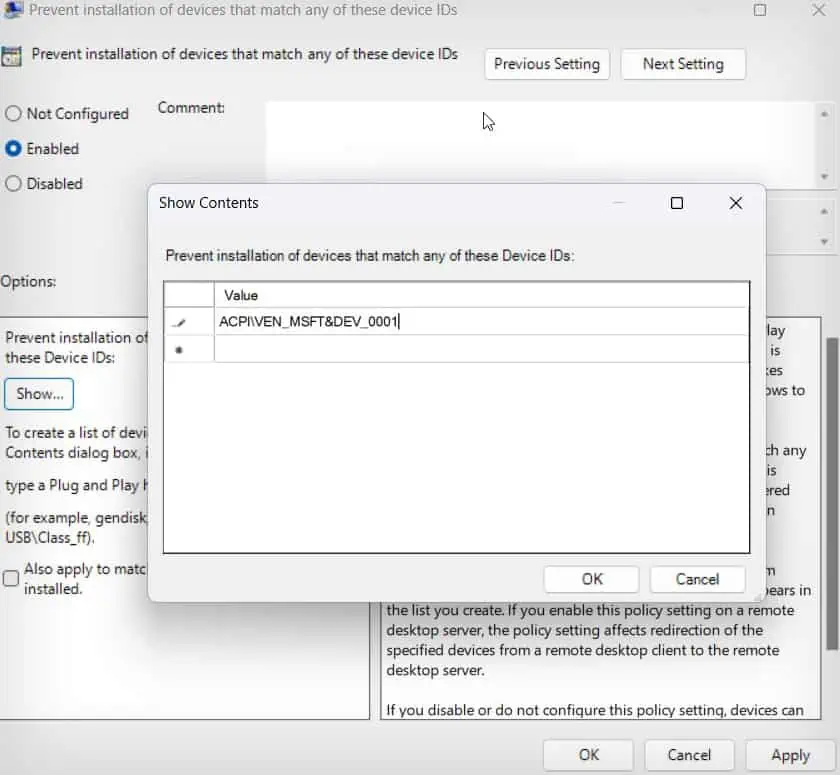Click Comment box scroll down arrow
This screenshot has height=775, width=840.
click(x=824, y=177)
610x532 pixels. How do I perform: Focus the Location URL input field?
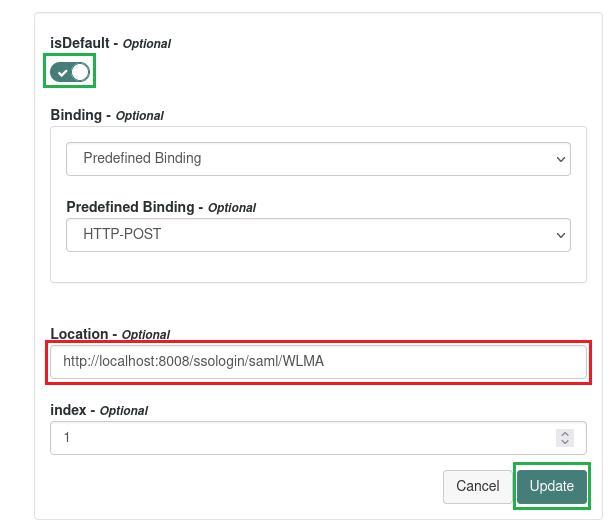(x=318, y=362)
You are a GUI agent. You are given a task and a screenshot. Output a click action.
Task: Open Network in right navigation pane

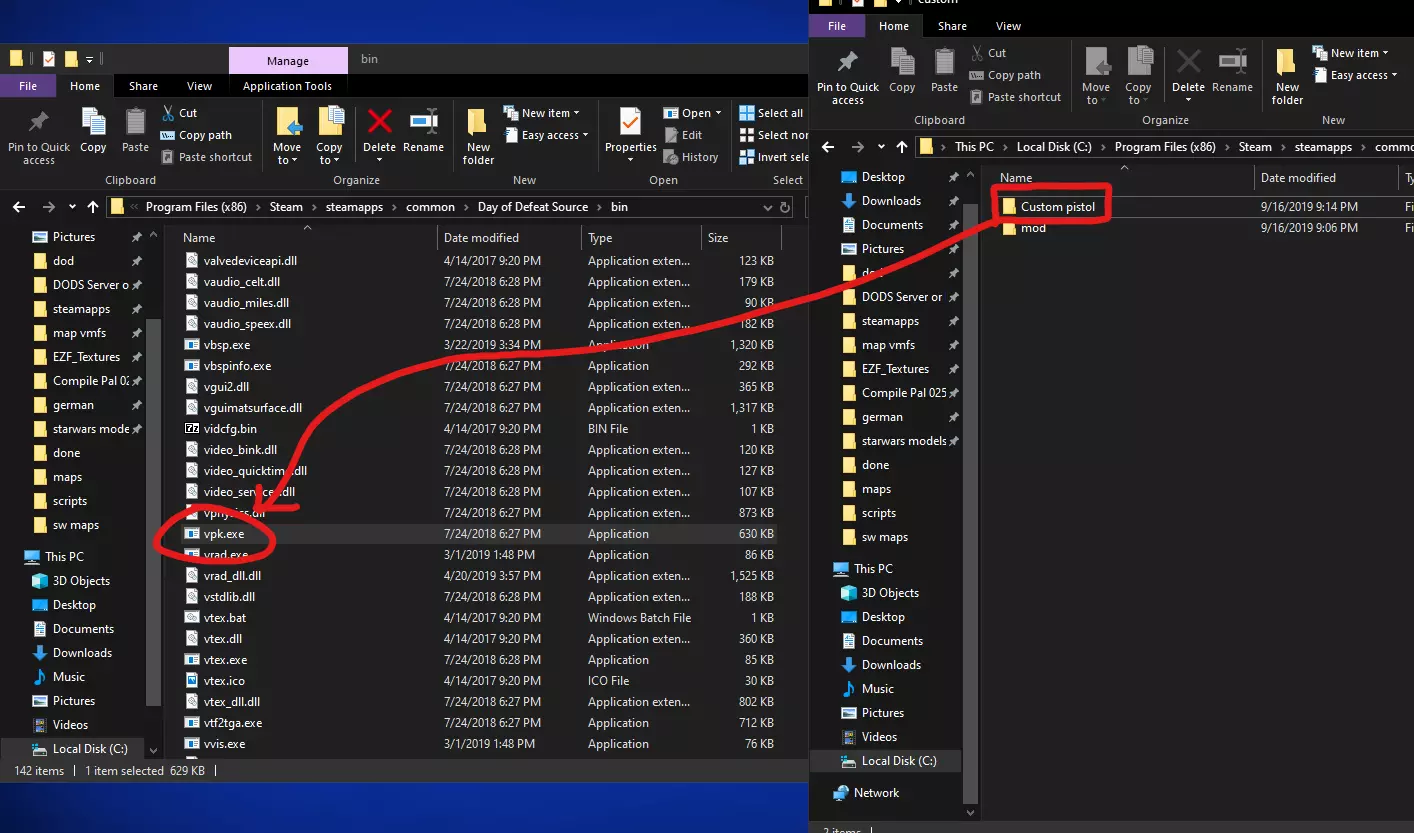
========================================
_EXERCISE BRIEF_
Please retype, exactly and only, the lines from the one holding "610x532 pixels. How" to the end of the entries, both ends included, without any pictures.

_ANSWER_
610x532 pixels. How do I perform: Focus the Location URL input field?
(x=318, y=362)
You are a GUI agent. You are given a task and a screenshot. Output a click action.
Task: Open Network in right navigation pane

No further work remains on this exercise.